Previous experiment with combination of COCO and VOC data showed that the F-Yolo has the capacity to learn with more training data. In this section we study how much can our model learn from unlabeled data. In this experiment we evaluate accuracy of the detector by increasing the unlabeled data in the training set. We use labeled data only from VOC dataset and use the images from COCO without their labels as additional data. The labeled and unlabeled images are combined and used together for training, for unlabeled images we only propagate the loss evaluated from teacher soft-labels. We train the network with different number of unlabeled images (16K, 32K, 48K and 65K) to evaluate the influence of the unlabeled data on the student network. The results are shown in Table 5. It can be observed that the performance of the baseline detector improves significantly (3-4 mAP) with additional data. As more unlabeled data is added the performance of the detector improves.

It is interesting to compare the change in the performance with unlabeled data and COCO labeled data separately to understand the importance of annotation in the training. Using complete COCO data with annotation our model achieve 64.2 mAP ( Table 3 student baseline) and using Yolo-v2 as teacher network and unlabeled COCO images, model obtain 62.3 mAP. These results indicate that although the annotation are important, we can significantly improve the performance by using an accurate teacher network simply by adding more unlabeled training data.

Finally, we compare the performance of proposed distillation approach with the competing distillation approach [3]. The competing approach for distillation employs Faster-RCNN framework which is a two stage detector, while our approach has been specifically designed for one stage detector. The results are shown in Table 6. The performance is compared with the following architectures: Alexnet [19], Tuckernet [18], VGG-M [32] which are distilled using VGG-16 network [32]. It can be observed that the proposed distilled network is an order of magnitude faster than the RCNN based detector. In terms of number of parameters the proposed approach is comparable to Tucker network, however, it is much faster than all Faster-RCNN based networks shown here. The speed-up over these approaches can be attributed to the efficient design of single stage detector and the underlying network optimized for speed and the additional data that is used for training. The results show that these modifications leads to a gain of around 9 mAP over the competing comparable network while being much faster than it.

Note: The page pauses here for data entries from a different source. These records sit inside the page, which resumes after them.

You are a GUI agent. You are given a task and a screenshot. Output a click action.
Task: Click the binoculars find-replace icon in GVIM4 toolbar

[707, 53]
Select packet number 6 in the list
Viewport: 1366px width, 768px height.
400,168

Network Framework Speed mAP Params (million)
Tucker Faster-RCNN 21 59.4 11M
Alex Faster-RCNN 13 60.1 62M
VGG-M Faster-RCNN 13 63.7 80M
D-Yolo Yolo 207 67.6 15M
Table 6: Comparison of proposed single stage distilled detector (Yolo) with Faster-RCNN distilled detectors on VOC 2007 test set.

6 Conclusions

In this paper, we develop an architecture for efficient and fast object detection. We investigate the role of network architecture, loss function and training data to balance the speed performance trade-off. For network design, based on prior work, we identify some simple ideas to maintain computational simplicity and following up on these ideas we develop a light-weight network. For training, we show distillation is a powerful idea and with carefully designed components (FM-NMS and objectness scaled loss), it improves the performance of a light-weight single stage object detector. Finally, building on distillation loss we explore unlabeled data for training. Our experiments demonstrate the design principle proposed in this paper can be used to develop object detector which is an order of magnitude faster than the state-of-the-art object detector while achieving a reasonable performance.